- _Il tuo obiettivo_:
Trascrivi parola per parola il tratto del testo sulla violenza domestica che va da "F. ha avuto" fino a "darsi una chance.".

- _Blocco di testo_:
------------------------------

Ho saputo che F. ha lasciato suo
marito dalla stampa locale, quando lui ha tentato di gettare dalla finestra la
seconda figlia che non sapevo avessero avuto. Non sapevo, avendone perso le
tracce ( molto spesso le donne che rifiutano l’aiuto dei servizi si vergognano
e tendono all’isolamento per proteggere la propria decisione dai giudizi). Una
brutta storia di cui abbiamo dovuto dar conto davanti ad un magistrato. F ha
raccontato la sua verità. Le botte dovute a una violenza in progressione. Un
marito cambiato, la cui indole, non proprio docile è stata traviata dal giro di
prostituzione e riciclo di soldi sporchi e vizi e soprusi. I servizi non
avevano notizie di F. da quattro anni. Nel frattempo loro avevano cambiato
casa, erano andati in una più grande, con tre camere, in ogni camera un
televisore al plasma e standard di vita più elevati. E una figlia in più, pare,
non amata per il fatto che fosse femmina, mentre il padre avrebbe voluto un
maschio sano, a differenza del primo figlio. Mi chiedo se e come in quattro
anni, una donna al limite della violenza non trovi la forza e la voglia di
prendere i propri figli e scappare al primo posto di polizia se vivendo l’inferno
in terra.
F. io l’ho guardata negli occhi.
F. ha avuto realmente paura, ma forse più dell’incertezza, più di quello che
avrebbe potuto fare per se stessa e per i propri figli, e ha scelto una
certezza fatta di botte, piuttosto che, darsi una faticosissima possibilità.
E allora torno al punto di
partenza.
Fabiana, la ragazzina uccisa
barbaramente a diciassette anni, forse ci ha provato a darsi una chance.
A dire basta. Basta alle angherie
di un ragazzetto che le impediva di uscire, la marchiava con i pizzichi, non la
faceva respirare, pretendeva che gli amici cancellassero il suo numero perché solo
lui poteva chiamarla. Forse ha provato a spezzare questa catena. Ho letto che per
far capire alla famiglia della ragazza chi fosse veramente capace di comandare,
lui l’ha portata via per una settima e poi l’ha restituita alla famiglia. Una
fuitina dalle tinte fosche che forse avrebbe dovuto accendere campanelli d’allarme.
Mi chiedo cosa avrei fatto io, cosa avrebbe fatto mio marito o mio fratello o
mio padre se un ragazzino dagli atteggiamenti da ras del quartiere mi avesse
preso mia figlia per una settimana o me l’avesse picchiata per gelosia.

------------------------------

- _Righe di dati_:
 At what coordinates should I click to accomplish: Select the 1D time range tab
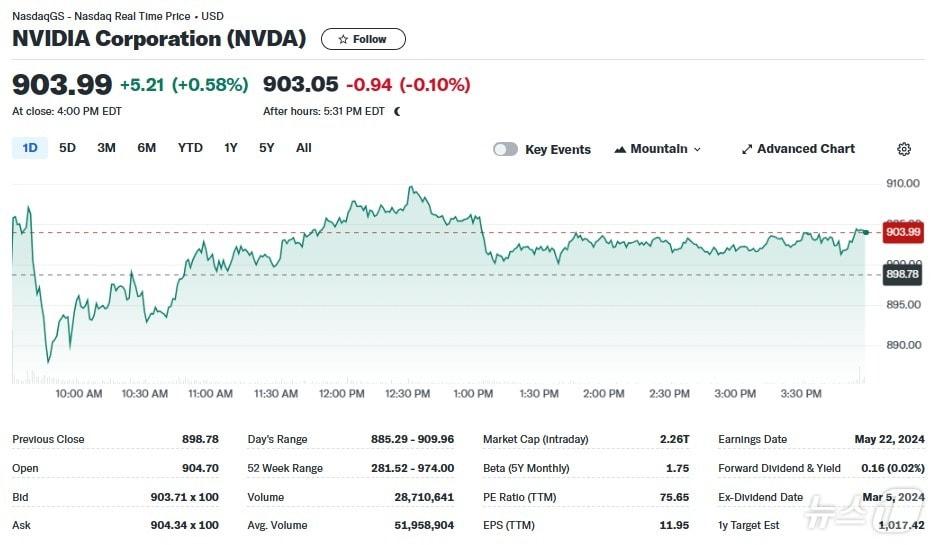pos(30,148)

------------------------------

- _Risultato finale_:
F. ha avuto realmente paura, ma forse più dell’incertezza, più di quello che
avrebbe potuto fare per se stessa e per i propri figli, e ha scelto una
certezza fatta di botte, piuttosto che, darsi una faticosissima possibilità.
E allora torno al punto di
partenza.
Fabiana, la ragazzina uccisa
barbaramente a diciassette anni, forse ci ha provato a darsi una chance.